*** SUPPLIED RECORDS ***

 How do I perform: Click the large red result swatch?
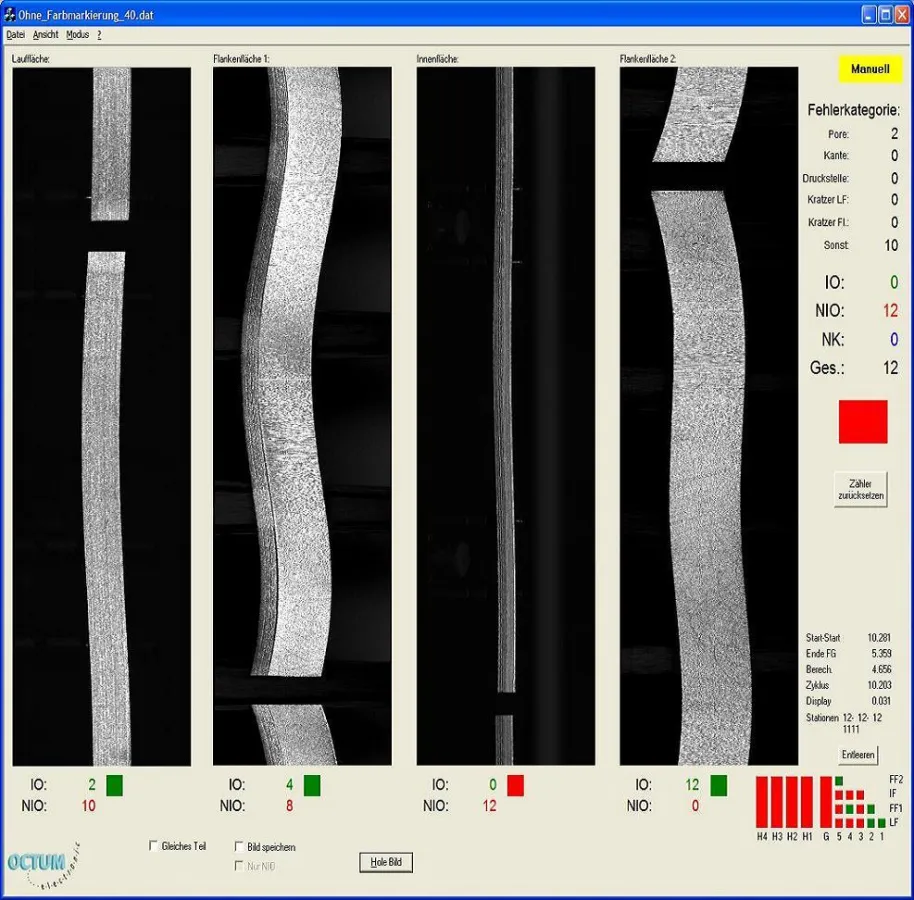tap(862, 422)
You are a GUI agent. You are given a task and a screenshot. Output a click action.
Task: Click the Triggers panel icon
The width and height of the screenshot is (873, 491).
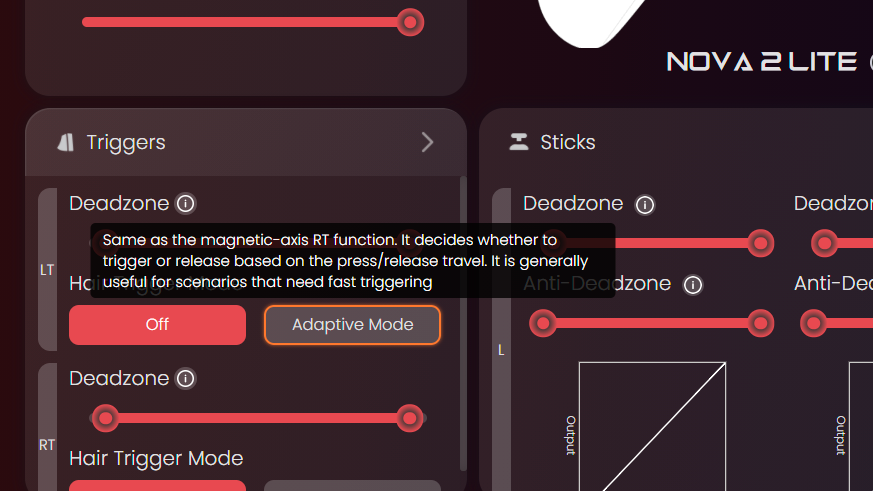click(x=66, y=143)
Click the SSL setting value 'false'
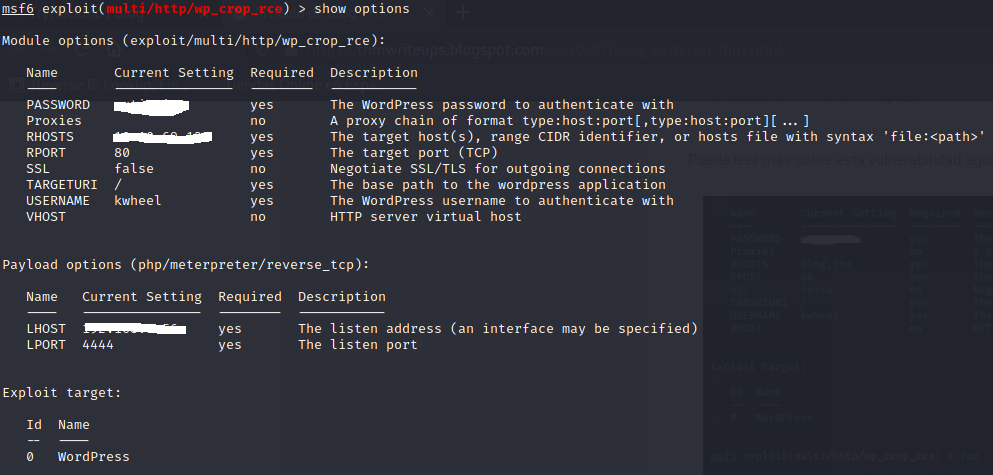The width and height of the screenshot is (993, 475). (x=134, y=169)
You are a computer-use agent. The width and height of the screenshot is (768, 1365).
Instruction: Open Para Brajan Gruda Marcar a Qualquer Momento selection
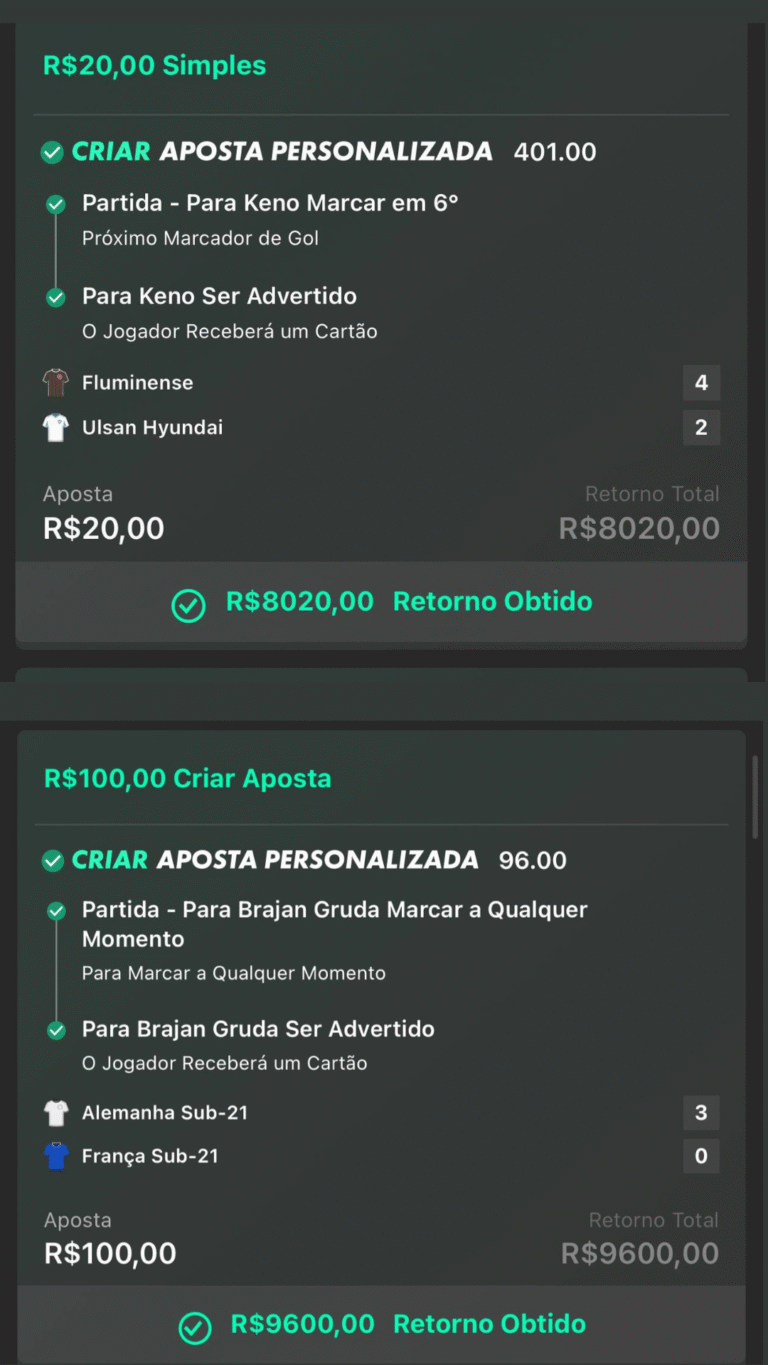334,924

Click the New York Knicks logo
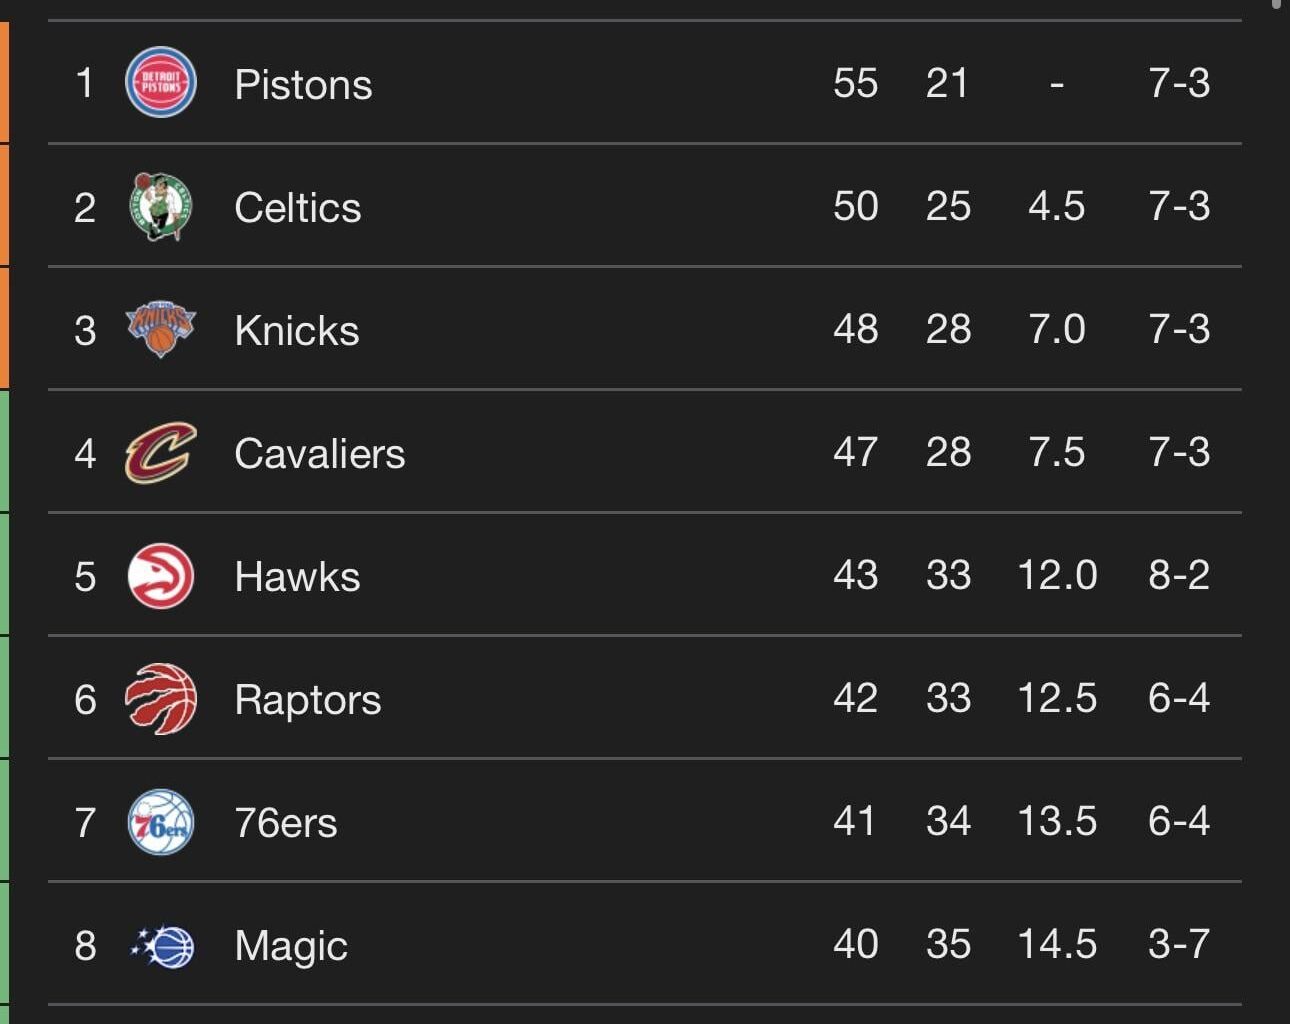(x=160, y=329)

*** End of SUPPLIED RECORDS ***

INSTRUCTIONS FOR THE TASK: Retype, exactly and only, the lines from the one containing "You are a GUI" through the end of the entries, both ends included, and omit all pictures.

TASK RESULT:
You are a GUI agent. You are given a task and a screenshot. Output a click action.
Task: Click the Triggers panel icon
The width and height of the screenshot is (873, 491).
click(x=66, y=143)
Click the SSL setting value 'false'
The width and height of the screenshot is (993, 475). (x=134, y=169)
You are a computer-use agent. The width and height of the screenshot is (768, 1365).
Instruction: Open Para Brajan Gruda Marcar a Qualquer Momento selection
334,924

Click the New York Knicks logo
(x=160, y=329)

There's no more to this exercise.